But it wasn’t just warmth, it was self-critique, and the courage to say things as is.
“At the time we weren’t sleeping, there was always something, and it was a wave of productions that were speaking about our daily happenings, productions that felt familiar but most importantly not shy of introspection and self-examination,” Dora explains the Lebanese creative community mid-2000s.
That commitment to “the real” wasn’t just conceptual, it shaped how the series was made. Some scenes were deliberately constructed to provoke genuine reactions, like citizens rushing to a car accident.
“In the accident scene, that was people’s real reaction, and we were hiding with our cameras trying to capture people running to the accident site. I don’t know if that’s considered ethical now but we were heavily inspired by the early YouTube videos. Unfiltered, messy, low quality and mostly shot using a phone. Another inspiration was the dogma movement. We went handheld, no staging, and had real people for our extras,” explains Dora.

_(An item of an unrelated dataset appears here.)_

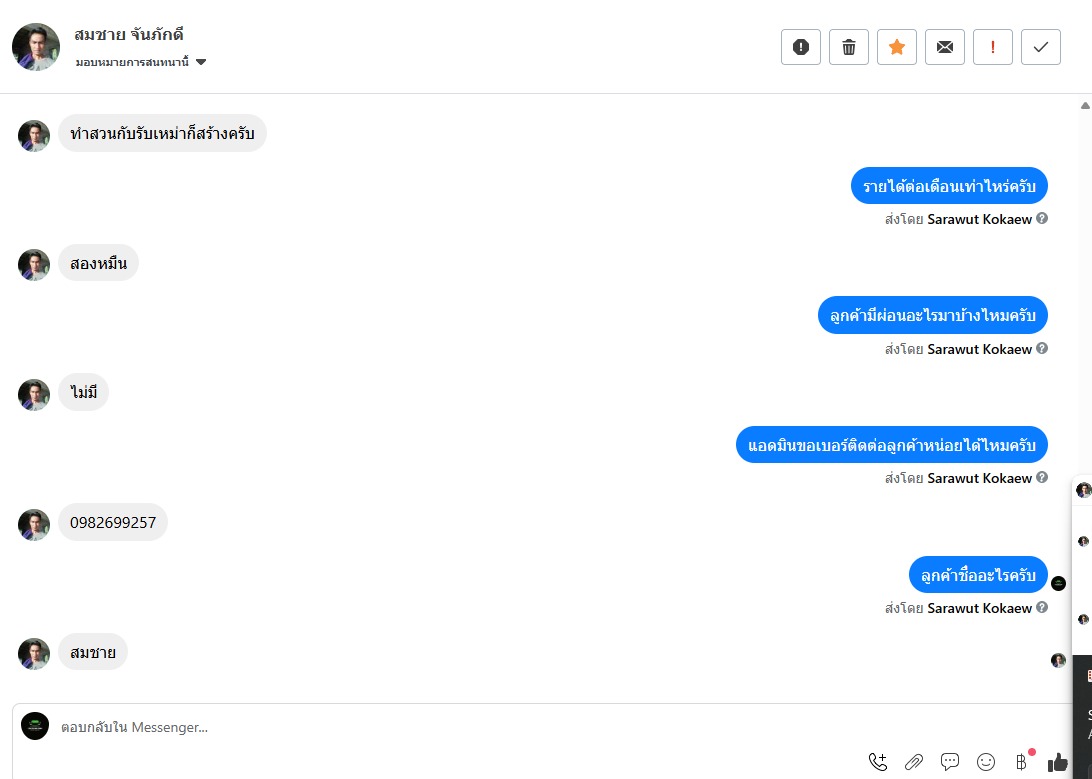Click the contact's header profile picture
Image resolution: width=1092 pixels, height=779 pixels.
(x=36, y=47)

The success of the series was evident. What started as a BBC competition funding one season came to fund three, with the LBC proposing adopting it to television, something that Dora and his team refused.
Beyond that, Shankaboot won an International Digital Emmy Award, cementing itself as the first Arabic web series, and the first in the region to win in that category. It even inspired delivery companies across the region, some of which adopted variations of the name.
“I didn’t even attend the Emmys,” Dora says. “I really didn’t think we were going to win and frankly we didn’t even submit the series to the competition, it was BBC that did.”
While the mini series was grounded in daily life, it was futuristic in its approach, taking YouTube for a playground. Even the name “Shankaboot” is a fusion of “Shabakaet el Ankaboot” meaning “the web” in Arabic.
The internet became a form of liberation for the series, as Dora describes it, no censorship, no need for hulking funds or production companies, just space to experiment. He later returned to that approach with Bidune Kaid, an interactive series where viewers choose which of three characters to follow. This was all before Black Mirror.
When asked about his vision and far-sight, Dora is mostly humble, and like his work, dogmatic. “I have just finished directing the Ramadan series with Dhafer L’Abidine and Nadine Njeim, so i think now, I’m with the time, as much with the time as could be.” says Dora with a witty smile.
Still, it’s hard not to feel that the time had been catching up to him all along.